**The problem:** Reproduce all of the records below verbatim, line for line.
==== Input rows
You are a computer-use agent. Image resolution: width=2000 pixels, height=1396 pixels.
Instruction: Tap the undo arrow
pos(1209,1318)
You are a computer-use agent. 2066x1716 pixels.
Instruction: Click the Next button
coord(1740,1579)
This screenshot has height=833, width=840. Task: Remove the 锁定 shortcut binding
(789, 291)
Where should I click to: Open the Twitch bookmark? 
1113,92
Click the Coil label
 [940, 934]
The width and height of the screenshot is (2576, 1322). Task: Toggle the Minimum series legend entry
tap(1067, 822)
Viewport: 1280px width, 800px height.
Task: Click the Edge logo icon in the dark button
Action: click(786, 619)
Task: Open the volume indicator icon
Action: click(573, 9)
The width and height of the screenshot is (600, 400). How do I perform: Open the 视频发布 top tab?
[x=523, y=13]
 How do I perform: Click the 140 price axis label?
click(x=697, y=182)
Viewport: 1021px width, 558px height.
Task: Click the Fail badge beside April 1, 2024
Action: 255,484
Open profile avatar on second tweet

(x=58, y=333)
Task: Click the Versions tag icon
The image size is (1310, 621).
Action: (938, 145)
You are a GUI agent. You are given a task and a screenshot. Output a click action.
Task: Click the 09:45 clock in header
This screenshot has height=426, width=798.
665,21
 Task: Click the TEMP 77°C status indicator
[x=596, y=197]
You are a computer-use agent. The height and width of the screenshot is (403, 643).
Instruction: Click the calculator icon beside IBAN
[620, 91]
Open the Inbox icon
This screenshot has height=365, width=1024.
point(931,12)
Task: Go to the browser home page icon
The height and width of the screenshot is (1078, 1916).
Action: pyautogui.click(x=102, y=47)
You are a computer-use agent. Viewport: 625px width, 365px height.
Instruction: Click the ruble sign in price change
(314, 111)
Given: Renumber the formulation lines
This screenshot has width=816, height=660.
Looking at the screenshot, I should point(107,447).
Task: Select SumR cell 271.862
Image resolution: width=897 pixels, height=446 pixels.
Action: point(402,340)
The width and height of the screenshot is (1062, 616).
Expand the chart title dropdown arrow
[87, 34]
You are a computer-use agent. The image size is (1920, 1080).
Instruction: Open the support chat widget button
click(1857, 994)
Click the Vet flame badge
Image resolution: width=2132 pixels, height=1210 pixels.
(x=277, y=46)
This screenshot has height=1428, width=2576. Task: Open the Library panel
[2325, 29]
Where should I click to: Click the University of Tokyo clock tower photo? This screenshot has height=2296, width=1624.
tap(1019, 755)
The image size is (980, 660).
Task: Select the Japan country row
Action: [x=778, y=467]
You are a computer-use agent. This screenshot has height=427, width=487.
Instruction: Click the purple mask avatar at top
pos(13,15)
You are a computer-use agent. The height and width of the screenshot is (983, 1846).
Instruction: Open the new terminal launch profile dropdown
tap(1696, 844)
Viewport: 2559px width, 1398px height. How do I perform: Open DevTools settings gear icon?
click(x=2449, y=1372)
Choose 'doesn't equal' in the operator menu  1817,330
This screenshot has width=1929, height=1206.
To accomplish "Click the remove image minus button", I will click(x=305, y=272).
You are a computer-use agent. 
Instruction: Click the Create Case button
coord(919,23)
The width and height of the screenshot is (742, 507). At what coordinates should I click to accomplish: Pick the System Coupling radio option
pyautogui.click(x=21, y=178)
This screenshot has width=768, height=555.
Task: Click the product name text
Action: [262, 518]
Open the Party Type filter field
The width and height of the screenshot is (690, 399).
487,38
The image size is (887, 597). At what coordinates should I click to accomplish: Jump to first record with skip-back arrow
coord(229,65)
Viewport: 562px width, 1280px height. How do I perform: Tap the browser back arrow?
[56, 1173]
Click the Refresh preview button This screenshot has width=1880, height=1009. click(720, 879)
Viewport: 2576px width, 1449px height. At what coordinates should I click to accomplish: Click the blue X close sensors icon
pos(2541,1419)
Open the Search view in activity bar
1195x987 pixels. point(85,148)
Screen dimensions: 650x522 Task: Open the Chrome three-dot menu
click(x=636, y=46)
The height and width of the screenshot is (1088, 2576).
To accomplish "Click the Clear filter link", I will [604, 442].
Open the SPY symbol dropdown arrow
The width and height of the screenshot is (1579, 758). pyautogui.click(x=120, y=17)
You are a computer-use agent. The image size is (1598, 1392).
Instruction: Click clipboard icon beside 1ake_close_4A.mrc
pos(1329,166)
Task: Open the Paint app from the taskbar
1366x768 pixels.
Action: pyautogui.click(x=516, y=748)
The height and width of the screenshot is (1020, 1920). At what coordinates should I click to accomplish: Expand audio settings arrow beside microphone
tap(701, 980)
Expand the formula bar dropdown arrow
========
**Expected output:**
You are a computer-use agent. Image resolution: width=2000 pixels, height=1396 pixels.
Instruction: Tap the undo arrow
pos(1209,1318)
You are a computer-use agent. 2066x1716 pixels.
Instruction: Click the Next button
coord(1740,1579)
This screenshot has height=833, width=840. Task: Remove the 锁定 shortcut binding
(789, 291)
Where should I click to: Open the Twitch bookmark? 
1113,92
Click the Coil label
 [940, 934]
The width and height of the screenshot is (2576, 1322). Task: Toggle the Minimum series legend entry
tap(1067, 822)
Viewport: 1280px width, 800px height.
Task: Click the Edge logo icon in the dark button
Action: click(786, 619)
Task: Open the volume indicator icon
Action: click(573, 9)
The width and height of the screenshot is (600, 400). How do I perform: Open the 视频发布 top tab?
[x=523, y=13]
 How do I perform: Click the 140 price axis label?
click(x=697, y=182)
Viewport: 1021px width, 558px height.
Task: Click the Fail badge beside April 1, 2024
Action: 255,484
Open profile avatar on second tweet

(x=58, y=333)
Task: Click the Versions tag icon
The image size is (1310, 621).
Action: (938, 145)
You are a GUI agent. You are given a task and a screenshot. Output a click action.
Task: Click the 09:45 clock in header
This screenshot has height=426, width=798.
665,21
 Task: Click the TEMP 77°C status indicator
[x=596, y=197]
You are a computer-use agent. The height and width of the screenshot is (403, 643).
Instruction: Click the calculator icon beside IBAN
[620, 91]
Open the Inbox icon
This screenshot has height=365, width=1024.
point(931,12)
Task: Go to the browser home page icon
The height and width of the screenshot is (1078, 1916).
Action: pyautogui.click(x=102, y=47)
You are a computer-use agent. Viewport: 625px width, 365px height.
Instruction: Click the ruble sign in price change
(314, 111)
Given: Renumber the formulation lines
This screenshot has width=816, height=660.
Looking at the screenshot, I should point(107,447).
Task: Select SumR cell 271.862
Image resolution: width=897 pixels, height=446 pixels.
Action: point(402,340)
The width and height of the screenshot is (1062, 616).
Expand the chart title dropdown arrow
[87, 34]
You are a computer-use agent. The image size is (1920, 1080).
Instruction: Open the support chat widget button
click(1857, 994)
Click the Vet flame badge
Image resolution: width=2132 pixels, height=1210 pixels.
(x=277, y=46)
This screenshot has height=1428, width=2576. Task: Open the Library panel
[2325, 29]
Where should I click to: Click the University of Tokyo clock tower photo? This screenshot has height=2296, width=1624.
tap(1019, 755)
The image size is (980, 660).
Task: Select the Japan country row
Action: [x=778, y=467]
You are a computer-use agent. This screenshot has height=427, width=487.
Instruction: Click the purple mask avatar at top
pos(13,15)
You are a computer-use agent. The height and width of the screenshot is (983, 1846).
Instruction: Open the new terminal launch profile dropdown
tap(1696, 844)
Viewport: 2559px width, 1398px height. How do I perform: Open DevTools settings gear icon?
click(x=2449, y=1372)
Choose 'doesn't equal' in the operator menu  1817,330
This screenshot has width=1929, height=1206.
To accomplish "Click the remove image minus button", I will click(x=305, y=272).
You are a computer-use agent. 
Instruction: Click the Create Case button
coord(919,23)
The width and height of the screenshot is (742, 507). At what coordinates should I click to accomplish: Pick the System Coupling radio option
pyautogui.click(x=21, y=178)
This screenshot has width=768, height=555.
Task: Click the product name text
Action: [262, 518]
Open the Party Type filter field
The width and height of the screenshot is (690, 399).
487,38
The image size is (887, 597). At what coordinates should I click to accomplish: Jump to first record with skip-back arrow
coord(229,65)
Viewport: 562px width, 1280px height. How do I perform: Tap the browser back arrow?
[56, 1173]
Click the Refresh preview button This screenshot has width=1880, height=1009. click(720, 879)
Viewport: 2576px width, 1449px height. At what coordinates should I click to accomplish: Click the blue X close sensors icon
pos(2541,1419)
Open the Search view in activity bar
1195x987 pixels. point(85,148)
Screen dimensions: 650x522 Task: Open the Chrome three-dot menu
click(x=636, y=46)
The height and width of the screenshot is (1088, 2576).
To accomplish "Click the Clear filter link", I will [604, 442].
Open the SPY symbol dropdown arrow
The width and height of the screenshot is (1579, 758). pyautogui.click(x=120, y=17)
You are a computer-use agent. The image size is (1598, 1392).
Instruction: Click clipboard icon beside 1ake_close_4A.mrc
pos(1329,166)
Task: Open the Paint app from the taskbar
1366x768 pixels.
Action: pyautogui.click(x=516, y=748)
The height and width of the screenshot is (1020, 1920). At what coordinates should I click to accomplish: Expand audio settings arrow beside microphone
tap(701, 980)
Expand the formula bar dropdown arrow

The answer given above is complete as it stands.